**WORK TO BE COMPLETED**
Swap "humility" for "modesty" throughout the passage on the True Self, and write out the part between "Coming to terms" and "enlist some help.", inclusive.

**EXCERPT TO READ**

It has been my experience that when you are real and genuine, you feel and even fit better in your own skin. Like the velveteen rabbit—the “real” never rubs off. A False Self is never truly satisfying. It triggers addiction and the need to keep trying to be more to keep from being less. The False Self makes a person become hyper vigilant from a fear of being caught not measuring up. It triggers people to get stuck with image management. When you ground yourself in your genuine authentic True Self, you can find your true identity.
The greatest challenge to the True Self is living an incongruent life. When what you feel is different from what you say and what you do, you can get stuck with incongruent living. The truth is everyone is incongruent sometime. But, when it happens over and over again this spells trouble as you begin living a double life. This is the dilemma that an addict must unravel in order to establish consistent long-term sobriety. When what an addict thinks and values is in tune with what he feels, this begins to harmonize with what he says and does resulting in sobriety and serenity.
To accomplish this mindset, you will need to manage paradox. While congruent living is the goal, the reality is that everyone is inconsistent, incongruent and hypocritical in some ways. I have not known an addict in recovery who has always been consistent with every recovery task. For many people, confusion and uncertainty often trigger incongruent living and hypocrisy. The footprint of hypocrisy treads through everyone’s life. Sometimes the impact is major or at times less so. It underscores the human condition. You might be thinking, why try?
Coming to terms with our limits, embracing brokenness, and shortcomings is the recipe for cultivating humility. Without humility, it is impossible to go deep into personal brilliance. People can find personal brilliance in the presence of arrogance, but they won’t go deep enough. Embracing the human condition with humility is the key to going deep so you’ll want to enlist some help.

(Document and screenshot pointing entries)
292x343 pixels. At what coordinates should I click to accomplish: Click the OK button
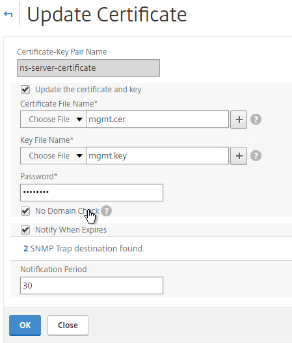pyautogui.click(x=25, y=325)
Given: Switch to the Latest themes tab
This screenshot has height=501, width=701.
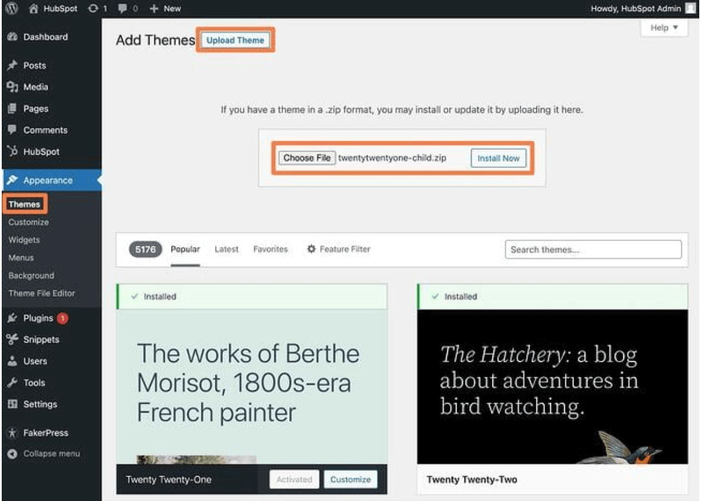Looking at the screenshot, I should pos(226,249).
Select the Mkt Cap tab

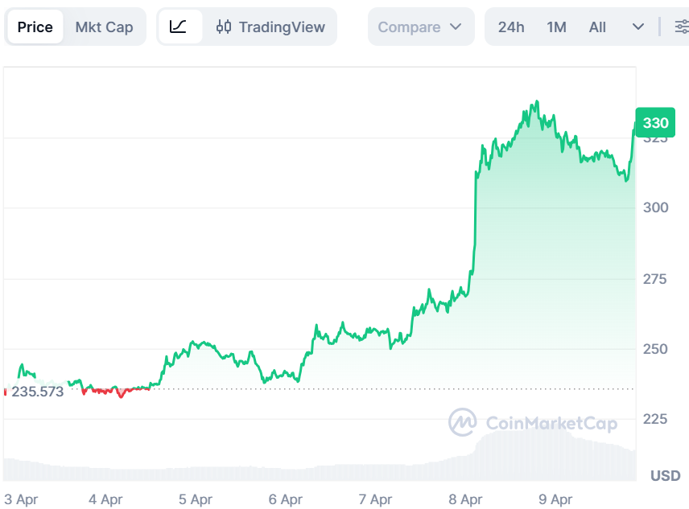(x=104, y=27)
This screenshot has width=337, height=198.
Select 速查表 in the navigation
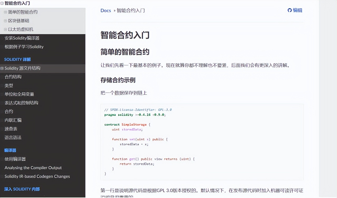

**ANSWER TO THE PROBLEM**
Coming to terms with our limits, embracing brokenness, and shortcomings is the recipe for cultivating modesty. Without modesty, it is impossible to go deep into personal brilliance. People can find personal brilliance in the presence of arrogance, but they won’t go deep enough. Embracing the human condition with modesty is the key to going deep so you’ll want to enlist some help.